__EXERCISE REQUIREMENTS__:
Your answer should be every line with the word "agent", copied from the data below.

-------- INPUT DATA --------

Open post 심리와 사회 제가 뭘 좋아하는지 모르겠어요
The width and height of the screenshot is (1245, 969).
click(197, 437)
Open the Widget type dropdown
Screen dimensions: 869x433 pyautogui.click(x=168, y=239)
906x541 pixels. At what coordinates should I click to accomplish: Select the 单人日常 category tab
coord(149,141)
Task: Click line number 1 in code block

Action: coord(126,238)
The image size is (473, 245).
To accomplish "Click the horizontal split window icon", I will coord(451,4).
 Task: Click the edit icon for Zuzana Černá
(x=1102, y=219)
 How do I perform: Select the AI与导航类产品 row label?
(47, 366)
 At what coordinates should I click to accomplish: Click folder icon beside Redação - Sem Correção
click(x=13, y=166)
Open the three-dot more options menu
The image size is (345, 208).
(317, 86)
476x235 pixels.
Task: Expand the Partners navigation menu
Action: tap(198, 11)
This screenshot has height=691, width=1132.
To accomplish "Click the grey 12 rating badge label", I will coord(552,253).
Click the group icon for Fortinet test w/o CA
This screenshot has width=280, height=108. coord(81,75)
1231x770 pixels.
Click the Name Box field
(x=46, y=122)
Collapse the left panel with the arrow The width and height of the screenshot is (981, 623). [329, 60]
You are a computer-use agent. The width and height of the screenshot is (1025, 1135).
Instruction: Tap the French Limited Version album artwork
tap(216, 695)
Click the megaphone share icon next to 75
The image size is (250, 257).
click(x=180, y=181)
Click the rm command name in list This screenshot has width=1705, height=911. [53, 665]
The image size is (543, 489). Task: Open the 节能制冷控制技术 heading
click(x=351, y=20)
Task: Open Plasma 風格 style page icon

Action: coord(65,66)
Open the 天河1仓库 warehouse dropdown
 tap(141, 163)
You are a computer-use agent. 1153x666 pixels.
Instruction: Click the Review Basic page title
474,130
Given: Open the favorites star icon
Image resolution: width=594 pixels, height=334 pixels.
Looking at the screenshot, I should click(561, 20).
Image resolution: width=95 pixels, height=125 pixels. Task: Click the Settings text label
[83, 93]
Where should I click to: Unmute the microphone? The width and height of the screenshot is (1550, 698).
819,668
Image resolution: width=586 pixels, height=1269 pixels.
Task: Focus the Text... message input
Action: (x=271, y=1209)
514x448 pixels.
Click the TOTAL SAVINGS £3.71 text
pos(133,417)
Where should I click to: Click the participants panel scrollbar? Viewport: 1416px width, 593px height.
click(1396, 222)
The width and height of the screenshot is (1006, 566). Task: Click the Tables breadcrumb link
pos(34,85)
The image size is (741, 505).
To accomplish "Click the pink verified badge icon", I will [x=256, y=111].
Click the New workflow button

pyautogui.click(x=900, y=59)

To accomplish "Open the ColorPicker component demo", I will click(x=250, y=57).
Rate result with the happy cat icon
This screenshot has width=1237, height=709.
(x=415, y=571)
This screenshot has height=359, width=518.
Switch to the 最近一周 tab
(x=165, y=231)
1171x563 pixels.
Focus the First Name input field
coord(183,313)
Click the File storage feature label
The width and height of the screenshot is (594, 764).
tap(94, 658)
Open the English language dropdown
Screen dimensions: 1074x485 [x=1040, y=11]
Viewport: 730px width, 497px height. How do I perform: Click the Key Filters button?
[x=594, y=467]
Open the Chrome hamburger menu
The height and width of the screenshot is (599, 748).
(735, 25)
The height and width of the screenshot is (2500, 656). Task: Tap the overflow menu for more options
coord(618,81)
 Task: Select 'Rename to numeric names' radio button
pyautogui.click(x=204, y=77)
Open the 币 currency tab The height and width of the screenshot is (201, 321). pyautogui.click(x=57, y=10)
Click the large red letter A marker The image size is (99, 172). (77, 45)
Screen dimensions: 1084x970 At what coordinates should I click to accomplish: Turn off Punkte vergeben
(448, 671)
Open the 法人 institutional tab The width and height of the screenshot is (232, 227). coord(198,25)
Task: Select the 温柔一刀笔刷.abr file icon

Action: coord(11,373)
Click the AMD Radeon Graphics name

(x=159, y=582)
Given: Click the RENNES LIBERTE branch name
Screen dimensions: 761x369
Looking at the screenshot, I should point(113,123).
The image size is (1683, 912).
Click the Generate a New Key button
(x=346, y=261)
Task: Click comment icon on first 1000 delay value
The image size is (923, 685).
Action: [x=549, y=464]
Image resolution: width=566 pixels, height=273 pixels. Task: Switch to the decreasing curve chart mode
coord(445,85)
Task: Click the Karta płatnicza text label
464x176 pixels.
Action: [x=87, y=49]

--------

__FINISHED EXERCISE__:
You are a computer-use agent. The width and height of the screenshot is (1025, 1135).
You are a computer-use agent. 1153x666 pixels.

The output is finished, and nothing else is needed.